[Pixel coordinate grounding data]
──────────
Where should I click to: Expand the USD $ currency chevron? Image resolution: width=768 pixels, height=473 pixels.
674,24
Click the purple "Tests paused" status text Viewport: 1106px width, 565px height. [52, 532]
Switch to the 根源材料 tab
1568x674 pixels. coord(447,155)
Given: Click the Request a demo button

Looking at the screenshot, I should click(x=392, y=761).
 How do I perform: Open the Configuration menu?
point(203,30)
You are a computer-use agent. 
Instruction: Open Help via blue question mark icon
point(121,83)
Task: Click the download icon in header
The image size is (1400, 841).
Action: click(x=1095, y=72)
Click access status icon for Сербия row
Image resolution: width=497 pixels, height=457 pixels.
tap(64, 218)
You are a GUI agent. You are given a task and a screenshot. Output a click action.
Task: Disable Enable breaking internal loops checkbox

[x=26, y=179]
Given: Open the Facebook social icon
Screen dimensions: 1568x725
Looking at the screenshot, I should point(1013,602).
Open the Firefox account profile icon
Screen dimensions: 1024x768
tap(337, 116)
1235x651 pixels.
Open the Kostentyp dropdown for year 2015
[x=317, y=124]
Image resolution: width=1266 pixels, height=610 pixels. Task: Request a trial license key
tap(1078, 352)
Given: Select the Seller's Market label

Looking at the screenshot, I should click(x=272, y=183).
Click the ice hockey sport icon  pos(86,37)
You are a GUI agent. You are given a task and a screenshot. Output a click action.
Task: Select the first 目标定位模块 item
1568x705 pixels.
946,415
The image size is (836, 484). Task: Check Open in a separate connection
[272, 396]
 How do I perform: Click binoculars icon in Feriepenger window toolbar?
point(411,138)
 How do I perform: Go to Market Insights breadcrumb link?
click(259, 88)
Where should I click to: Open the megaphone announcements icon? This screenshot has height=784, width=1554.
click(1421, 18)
──────────
> **Your task**
All of the data needs to be repeated exactly.

> **Reply to the task**
Where should I click to: Expand the USD $ currency chevron? Image resolution: width=768 pixels, height=473 pixels.
674,24
Click the purple "Tests paused" status text Viewport: 1106px width, 565px height. [52, 532]
Switch to the 根源材料 tab
1568x674 pixels. coord(447,155)
Given: Click the Request a demo button

Looking at the screenshot, I should click(x=392, y=761).
 How do I perform: Open the Configuration menu?
point(203,30)
You are a computer-use agent. 
Instruction: Open Help via blue question mark icon
point(121,83)
Task: Click the download icon in header
The image size is (1400, 841).
Action: click(x=1095, y=72)
Click access status icon for Сербия row
Image resolution: width=497 pixels, height=457 pixels.
tap(64, 218)
You are a GUI agent. You are given a task and a screenshot. Output a click action.
Task: Disable Enable breaking internal loops checkbox

[x=26, y=179]
Given: Open the Facebook social icon
Screen dimensions: 1568x725
Looking at the screenshot, I should point(1013,602).
Open the Firefox account profile icon
Screen dimensions: 1024x768
tap(337, 116)
1235x651 pixels.
Open the Kostentyp dropdown for year 2015
[x=317, y=124]
Image resolution: width=1266 pixels, height=610 pixels. Task: Request a trial license key
tap(1078, 352)
Given: Select the Seller's Market label

Looking at the screenshot, I should click(x=272, y=183).
Click the ice hockey sport icon  pos(86,37)
You are a GUI agent. You are given a task and a screenshot. Output a click action.
Task: Select the first 目标定位模块 item
1568x705 pixels.
946,415
The image size is (836, 484). Task: Check Open in a separate connection
[272, 396]
 How do I perform: Click binoculars icon in Feriepenger window toolbar?
point(411,138)
 How do I perform: Go to Market Insights breadcrumb link?
click(259, 88)
Where should I click to: Open the megaphone announcements icon? This screenshot has height=784, width=1554.
click(1421, 18)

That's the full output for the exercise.